Re: NYT NEWS - Helper space robot/Netiquette 80

Doug Jones (random@qnet.com)
Wed, 29 Sep 1999 09:28:52 -0700

Larry Klaes wrote:

> > The personal satellite
> assistant, being developed
> > at NASA's Ames Research
> Center, and Yuri O.
> > Gawdiak, the project's
> principal engineer. The
> > robots could serve as

Et cetera ad nauseum... if something is worth passing on to the mailing list, isn't it worth a few minutes of the poster's time to clean up the formatting? Larry, it appears that the formatting was hosed when you received it from Jay Respler. Why couldn't you fix it up yourself? Ironic that this post showed up in my queue right after "Netiquette 80"...

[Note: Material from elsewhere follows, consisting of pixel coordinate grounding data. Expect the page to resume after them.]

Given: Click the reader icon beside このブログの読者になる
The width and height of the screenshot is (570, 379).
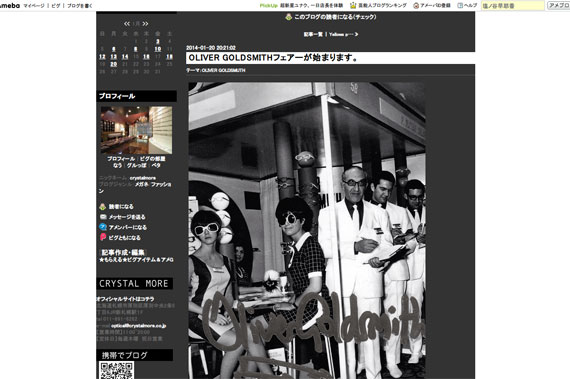Looking at the screenshot, I should coord(289,17).
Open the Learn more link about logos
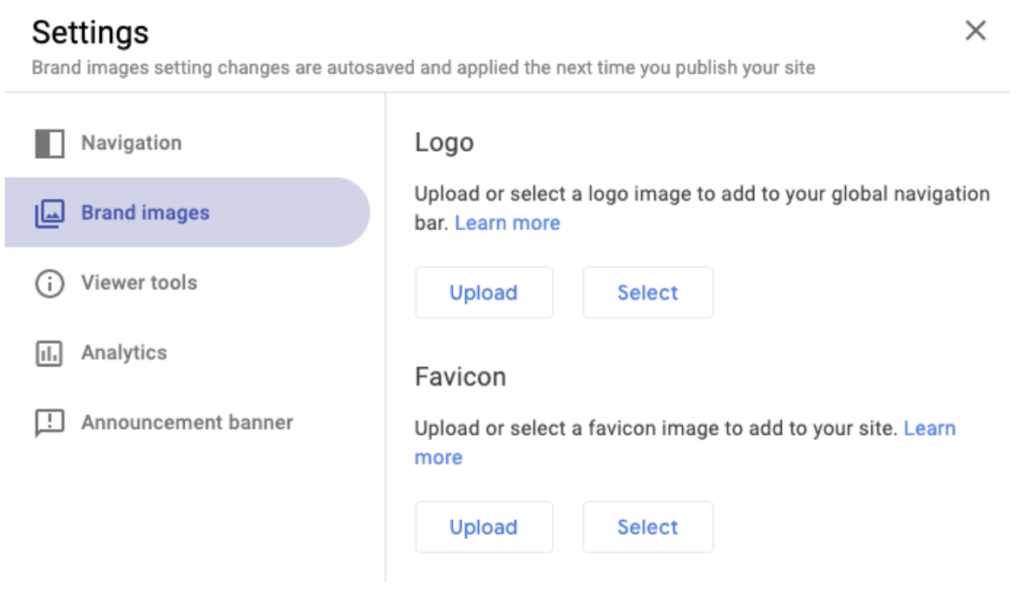This screenshot has width=1024, height=599. 507,223
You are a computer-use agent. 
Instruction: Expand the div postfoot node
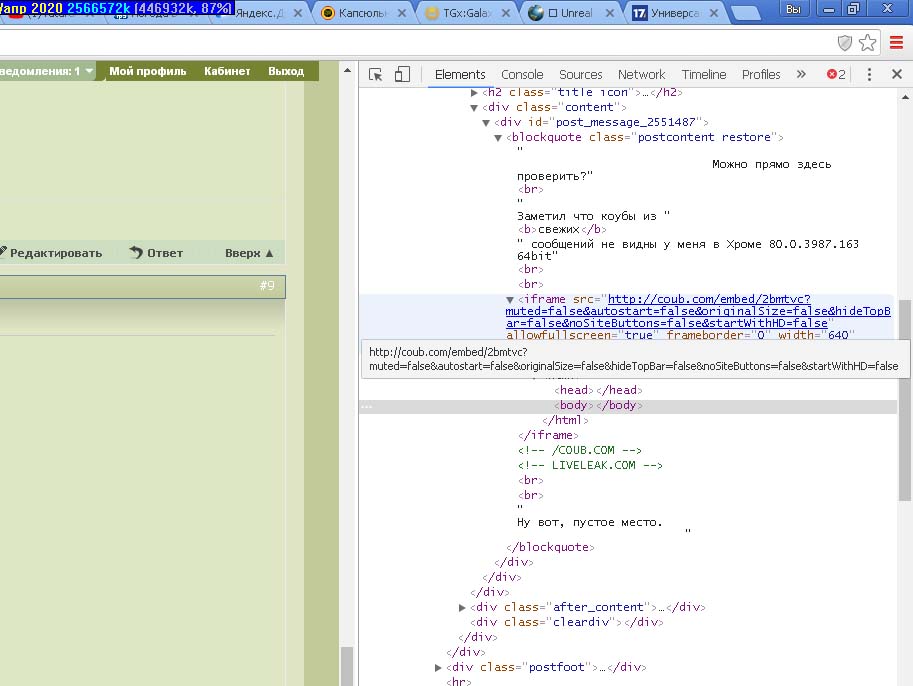click(x=439, y=667)
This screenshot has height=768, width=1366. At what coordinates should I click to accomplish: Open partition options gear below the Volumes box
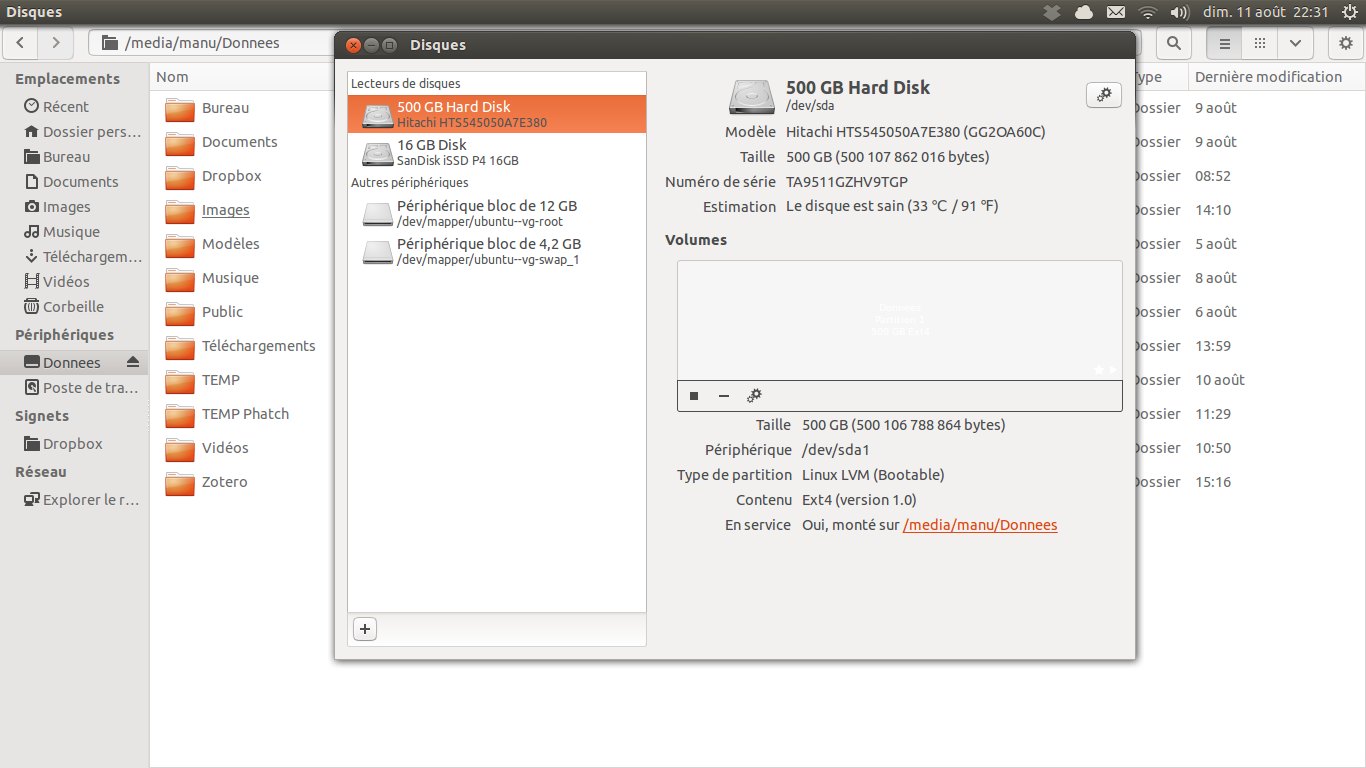point(755,396)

Here's the post with formatting improved:

(BTW, the news release strikes me as typically shameless NASA self-promotion. This could have been contracted out to any number of engineering firms- or even to a sharp R/C modeling club.)

Date: Wed, 29 Sep 1999 00:00:18 -0400
From: JAY RESPLER <jrespler@superlink.net Organization: SkyViews Astronomy & Space information Web Site X-Mailer: Mozilla 4.04 [en] (Win95; I)
To: jrespler@superlink.net
Subject: NEWS robot

Tom Trower/NASA-Ames
The personal satellite assistant, being developed at NASA's Ames Research Center, and Yuri O. Gawdiak, the project's principal engineer. The robots could serve as extra sets of eyes, ears and noses.


September 28, 1999
Building Robot Aides to Follow Astronauts By WARREN LEARY

WASHINGTON -- Astronauts on the International Space Station may get tiny robot helpers to assist them in daily chores and to buzz around their orbiting outpost, monitoring its condition.

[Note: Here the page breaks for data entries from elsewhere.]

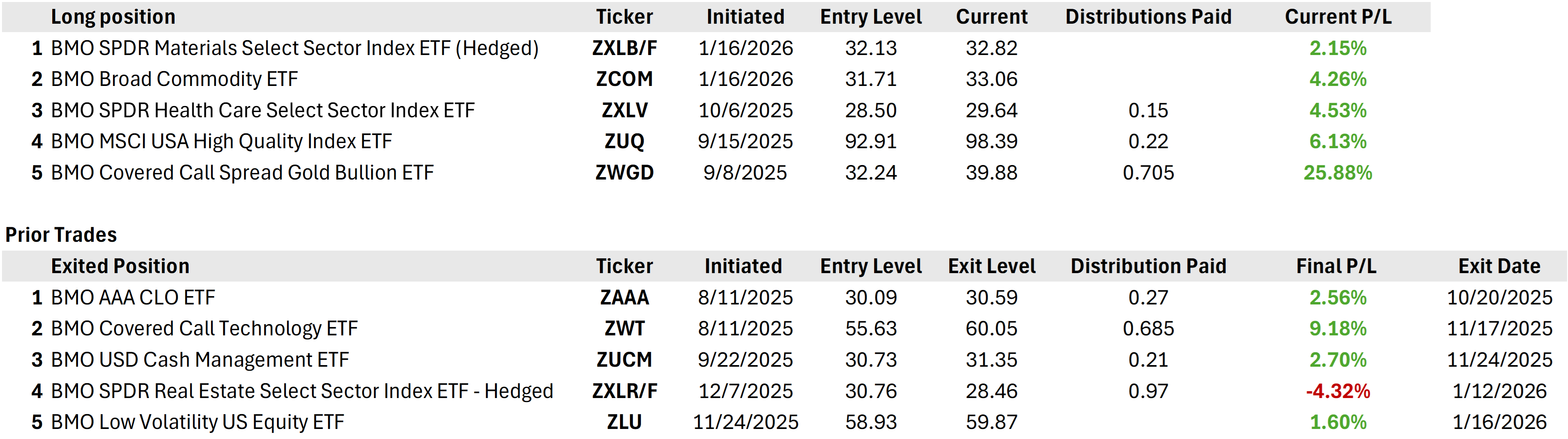Click the Final P/L column header
Screen dimensions: 1568x439
click(x=1336, y=266)
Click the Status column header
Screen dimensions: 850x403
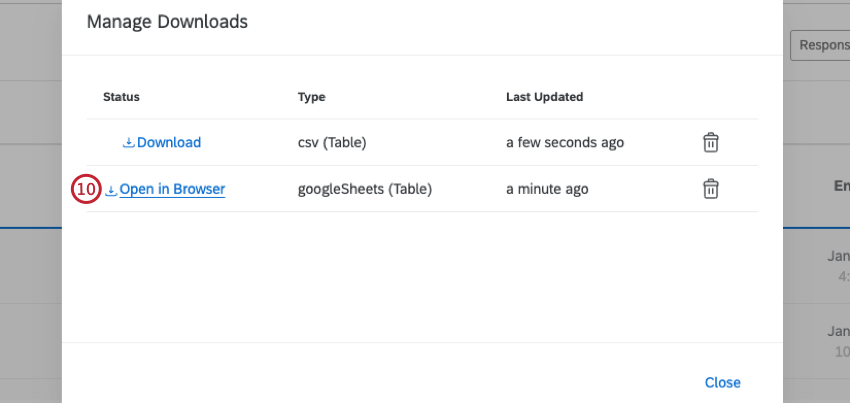tap(121, 97)
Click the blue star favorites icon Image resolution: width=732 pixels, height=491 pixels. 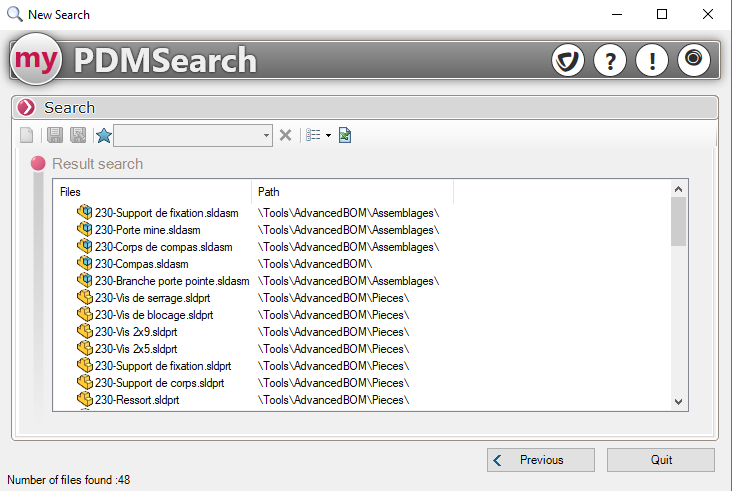103,135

Taking a page from science fiction, engineers at the National Aeronautics and Space Administration's Ames Research Center at Moffett Field, Calif., are developing small robot buddies that could tag along with astronauts and act as personal assistants.

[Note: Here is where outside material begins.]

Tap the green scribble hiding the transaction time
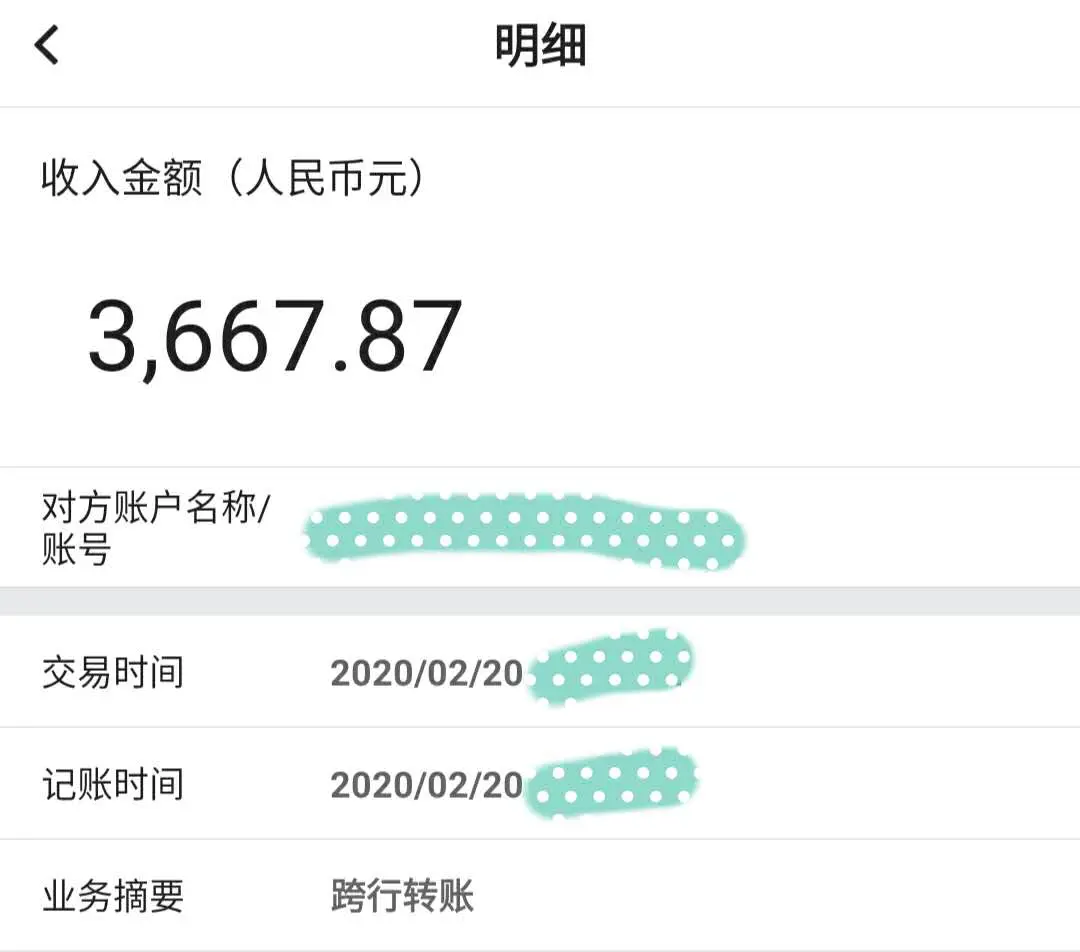Screen dimensions: 1080x952 [610, 667]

Developers envision little round robots about the size of softballs that are propelled by tiny fans through the weightlessness of a space station or shuttle. Hovering over the astronauts' shoulders and responding to voice commands, the devices, equipped with cameras, speakers, microphones and a variety of sensors, could serve as additional sets of eyes, ears and noses for the crew in space and the support staff on the ground, engineers say.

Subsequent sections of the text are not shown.